— Tarefas —
A) Quantas das linhas de dados abaixo contêm a palavra "particular"? Conte e responda apenas com o número.
B) Continue o tópico do fórum sobre o valor da prova de certificação a partir da última mensagem.

=== Texto de leitura ===

#  > Geral >  > Certificação >  >  Valor da Prova de Certificação

## ricromero

Boa Tarde Pessoal

Qual é o valor da prova de certificação?


Grato,
Ricardo

----------


## samuelrealnet

Certificação do que?

----------


## ricromero

Samuel, certificação Mikrotik.

----------


## zeusnet

Quando fiz, ganhei voucher! Mas a prova estava por R$150,00

----------


## samuelrealnet

Ok
Pensei q fosse Linux

pra quem se interessar por linux ta ai o link

Pagamento | Certificação Linux LPI

----------


## ricromero

> Ok
> Pensei q fosse Linux
> 
> pra quem se interessar por linux ta ai o link
> 
> Pagamento | Certificação Linux LPI


Fiz a conta certa R$ 2346,00 para tirar todas as certificações LPI ?

----------


## luizbe

tambem tenho interesse.. vou correr atras da lpi e da mikrotik!

----------


## Tremedeira

Nao acho que certificaçao mikrotik seja muito importante, talvez compense mais tirar uma certificaçao Cisco(ccna) , vc vai aprender muito sobre redes e seus protocolos e servera para aplicar no mikrotik e outros roteadores tranquilamente.

=== Dados fornecidos ===

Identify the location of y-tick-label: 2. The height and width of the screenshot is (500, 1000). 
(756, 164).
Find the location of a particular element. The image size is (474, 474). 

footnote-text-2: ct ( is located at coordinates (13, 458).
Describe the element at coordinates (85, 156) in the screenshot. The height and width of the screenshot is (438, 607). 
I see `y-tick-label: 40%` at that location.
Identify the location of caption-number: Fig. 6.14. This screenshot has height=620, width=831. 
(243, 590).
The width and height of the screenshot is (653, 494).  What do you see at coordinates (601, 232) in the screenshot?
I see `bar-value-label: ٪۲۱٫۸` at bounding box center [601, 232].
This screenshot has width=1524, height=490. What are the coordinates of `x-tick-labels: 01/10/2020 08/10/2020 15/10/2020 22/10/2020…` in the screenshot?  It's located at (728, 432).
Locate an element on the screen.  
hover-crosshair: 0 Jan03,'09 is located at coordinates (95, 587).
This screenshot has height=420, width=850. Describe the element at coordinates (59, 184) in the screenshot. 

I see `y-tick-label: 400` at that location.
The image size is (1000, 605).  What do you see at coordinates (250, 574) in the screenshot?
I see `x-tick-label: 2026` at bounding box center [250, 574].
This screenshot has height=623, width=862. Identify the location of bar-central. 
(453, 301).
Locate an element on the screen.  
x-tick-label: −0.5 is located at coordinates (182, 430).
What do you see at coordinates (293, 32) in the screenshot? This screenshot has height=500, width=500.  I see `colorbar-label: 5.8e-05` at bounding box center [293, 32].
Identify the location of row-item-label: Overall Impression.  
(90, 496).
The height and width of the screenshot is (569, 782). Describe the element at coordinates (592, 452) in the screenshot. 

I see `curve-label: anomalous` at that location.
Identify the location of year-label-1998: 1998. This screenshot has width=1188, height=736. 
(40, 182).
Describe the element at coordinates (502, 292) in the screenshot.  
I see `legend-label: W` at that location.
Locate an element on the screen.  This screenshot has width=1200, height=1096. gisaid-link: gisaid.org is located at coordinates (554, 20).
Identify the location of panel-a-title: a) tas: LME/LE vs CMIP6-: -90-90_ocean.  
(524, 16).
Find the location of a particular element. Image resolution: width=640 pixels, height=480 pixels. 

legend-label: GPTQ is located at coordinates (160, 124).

===

— Respostas —
A) 2

B)
----------


## zeusnet

> Nao acho que certificaçao mikrotik seja muito importante, talvez compense mais tirar uma certificaçao Cisco(ccna) , vc vai aprender muito sobre redes e seus protocolos e servera para aplicar no mikrotik e outros roteadores tranquilamente.


Concordo, tirei MTCNA Mikrotik e não compensa!!!

CCNA é show

----------


## leoservice

Acho que a certificação vale apena, pois é um diferencial sobre os que não tem. QUanto ao investimento vai depender da empresa que voce ira realizar o treinamento, para fazer a prova voce tem que ter 75% de presença em um treinamento Oficial Mikrotik.

Maiores informações recomendo a empresa que eu fiz o curso e tirei minha certificação MTCNA e estou realizando aqui em salvado os outros 2 modulos Certificações Wireless | WNSC - WNPC - WCET - WNEC - MTCNA - MTCWE

Twiter @lancore
MSN [email protected]

----------


## zeusnet

A prova MTCNA é 90% sobre redes e 10% de Mikrotik...

Fiz minha certificação pela Lancore!!!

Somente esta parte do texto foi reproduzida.